After all, that’s why I like this film so much.:slight_smile:

My the best are from producer Sergio Leone and acting Clint Eastwood: The God ,the bad and the ugly, Fisthfull of dollars, and For a few dollars more.
Also i like Rio Bravo :smiley:

Big Jake, Outlaw Josie Whales, The Shootist, High plains Drifter, and Pale Rider. Though the last two are nearly the same movie.And lastly, more for comedic qualities than cinematic, “Duck you Sucker” later retitled “A fistful of Dynamite” Starred James Coburn, and Rod Steiger another Sergio Leone movie.

Quick question: what was the Samurai movie made from a western?

Actually, I think I might have had a different movie in mind as your description brings back some recollections of Shane which differ from the vague impressions I had of ‘the other Shane’.

Doesn’t make me any fonder of Alan Ladd, though. :smiley:

The Wild Bunch is in my top few.

And Butch Cassidy and the Sundance Kid isn’t, if only because it had Katharine Ross and a bicycle in it.

A borderline Western, given that it’s set in the 1920s but nonetheless in a setting that is common to many Western movies, and a great film is The Treasure of Sierra Madre.

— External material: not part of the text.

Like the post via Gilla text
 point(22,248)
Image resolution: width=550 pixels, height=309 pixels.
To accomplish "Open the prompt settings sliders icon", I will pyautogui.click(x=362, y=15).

Extending the time line for Westerns but still a film set in a cowboy town with the requisite stranger coming into town to upset the past and present, and with a WWII component, and another great film is Bad Day at Black Rock.

She suffered from unfair criticism. Contrast her ‘dumb blonde’ performances in Some Like it Hot and Seven Year Itch with Judy Holliday as a ‘dumb blonde’ in Born Yesterday.

They’re both equally pleasant to watch in their respective roles, but nobody bothers to ask if Judy ‘could really act or just had big tits’ etc.